Buyers will set the pace in tomorrow’s markets

It speaks volumes about the mindset of the modern marketer that when you say the phrase “one-to-one marketing”. It’s invariably assumed that the first “one” it refers to is the marketer and the second “one” is the consumer. It’s taken for granted, in other words, that the marketer is the active one doing the marketing to the passive one: the consumer, the target.

That may seem like a trivial point to make, but entire universes of thought often lie hidden within such tiny details. What, for example, would happen if the marketing process flowed in the opposite direction and consumers marketed themselves to companies?

This month, an experiment based on this idea begins. And minuscule as it is, it threatens (or promises) to expose most of the paraphernalia of modern marketing, selling and distribution as a gargantuan deadweight of unnecessary cost, sucking value from consumers and producers alike. Marketing may be turned on its head – literally.

The experiment comes from a start-up called Request, a new venture which promises to act as a sort of payment-by-results commercial Dateline, a matchmaker, aligning the desires and characteristics of buyers with the selling criteria of sellers. And it does this in a way that shortcircuits both the seller’s normal marketing and distribution processes and the buyer’s normal searching and shopping processes. In doing so, it cuts potentially vast costs out of the system.

Here, in simplified form, is how it works. Mr Smith requests an 85 per cent mortgage (hence the name Request). Request then creates an on-line profile of Mr Smith (income, type of mortgage being sought, current circumstances, risk profile, current needs etc), and matches his characteristics to a parallel databank of mortgage sellers, who also provide Request with a list of the products they want to sell, their target market, lending criteria and so forth.
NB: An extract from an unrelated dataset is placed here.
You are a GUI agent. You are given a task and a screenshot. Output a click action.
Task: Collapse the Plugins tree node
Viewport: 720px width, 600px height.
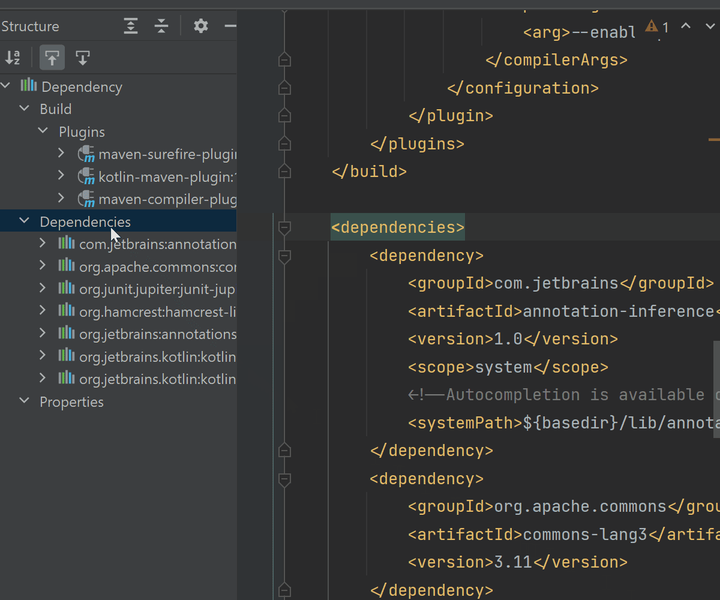(43, 131)
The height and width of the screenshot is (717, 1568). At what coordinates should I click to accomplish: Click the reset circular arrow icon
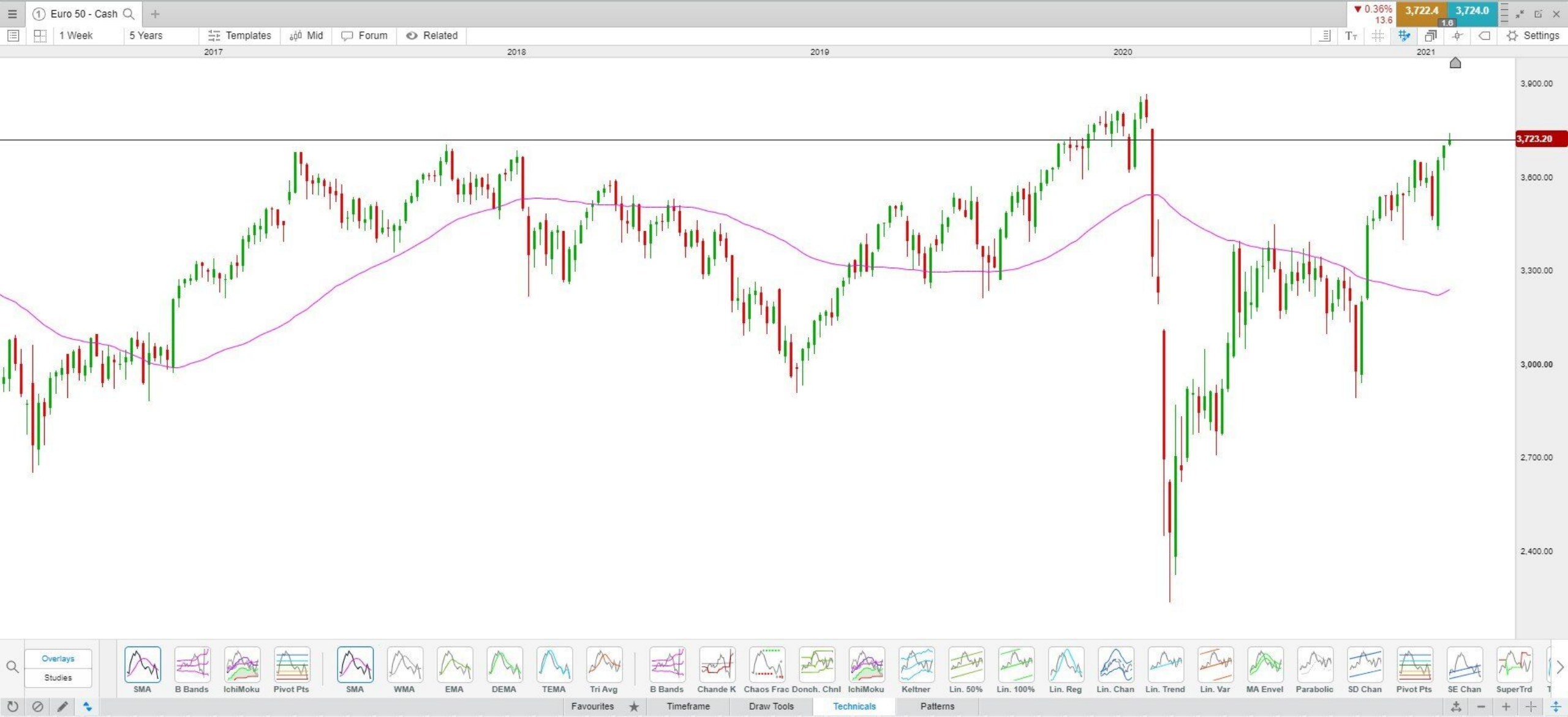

Where the criteria of buyer and seller meet, Request facilitates an introduction, giving Mr Smith a list of every seller’s offer. Whoever Mr Smith chooses then pays Request a pre-agreed fee (based on the money he has saved from his normal customer acquisition costs). Request takes a slice of this fee, and passes the rest back to the consumer. Result: the seller’s customer acquisition costs are reduced, and the consumer gets a keener price for exactly the same product and brand.

This last fact is the crux of the matter. Mass marketing and mass distribution have played a vital role in modern wealth creation by helping to create critical mass and economies of scale for mass producers. But the flip-side of this system is that its approaches to marketing, sales and distribution are terribly wasteful. As we know only too well marketers pay enormous sums to advertise and promote products to consumers who just aren’t interested. Take men and TV tampon ads, for example. Or junk mail. As David Grafton, managing director of Equifax Decision Solutions notes, “direct marketers get very excited if they achieve a two per cent response rate. There is no other industry in the world that congratulates itself on getting it 98 per cent wrong.”

And things like these add up. Thus according to ECR Europe, the advertising, promotion and other direct selling costs of the average European grocery product represent one third of its final selling price. Which is ridiculous. Likewise, it now costs as much to take a car to market as it does to assemble it. Which is crazy. And so on.

In the US, 50 per cent of all books that are ever printed are pulped. But they have to be printed just in case a punter walks into a book store and asks for one.

But once the producer push process is reversed, huge costs fall out of the system. Which is what Request is about. As chief executive Barry Hill comments: “Our business mission is to remove waste from the marketing and distribution process. Passing value back to the customer is the name of the game, and the winners will be the ones who do so most directly.”

Request itself starts in a small way this month, but it plans to offer mortgages, home contents, building and motor insurance, loans, telecoms and other services from 40 to 50 companies by the New Year.

It won’t make much of a dent on the establishment for a long time. But the core idea is a good one. According to a recent McKinsey report, experience so far suggests that Internet-based electronic markets connecting buyers and sellers in new ways “can capture savings of ten-to-20 per cent on sales and deliver lower prices to buyers… The development of electronic markets is inevitable in many if not most industries. It will be driven by the release of value through transaction savings and the shift of power to buyers.”

But as Request shows, not all “reverse-the-flow” marketing systems need to be high-tech. Yes, its back-office databases and extranets might be awesome, but what the consumer is offered is incredibly simple and low-tech: Request currently recruits its consumers through reader offers in newspapers and deals with them on the phone.

The basic idea of reversing the flow can be widely extended. Why, for example, doesn’t the AA set itself up as a buying club, using the combined buying power of 9 million members to bypass dealers and buy direct from car manufacturers? How much money could it save both manufacturers and members in the process? There is a powerful win-win logic here. If marketers can cut their marketing costs and consumers get lower prices, then who’s complaining?

Until recently, such nostrums were just a dream. But now they are becoming a reality. A sign of the times: last month Equifax, a huge information services company with revenues of $1.4bn (848m), snapped up a 40 per cent stake in Request.

Equifax now has a strategy of “becoming a value-adding infomediary between buyers and sellers”, says Grafton. “Many traditional markets will not be the markets of the future. And we need to learn how the market of the future will work.”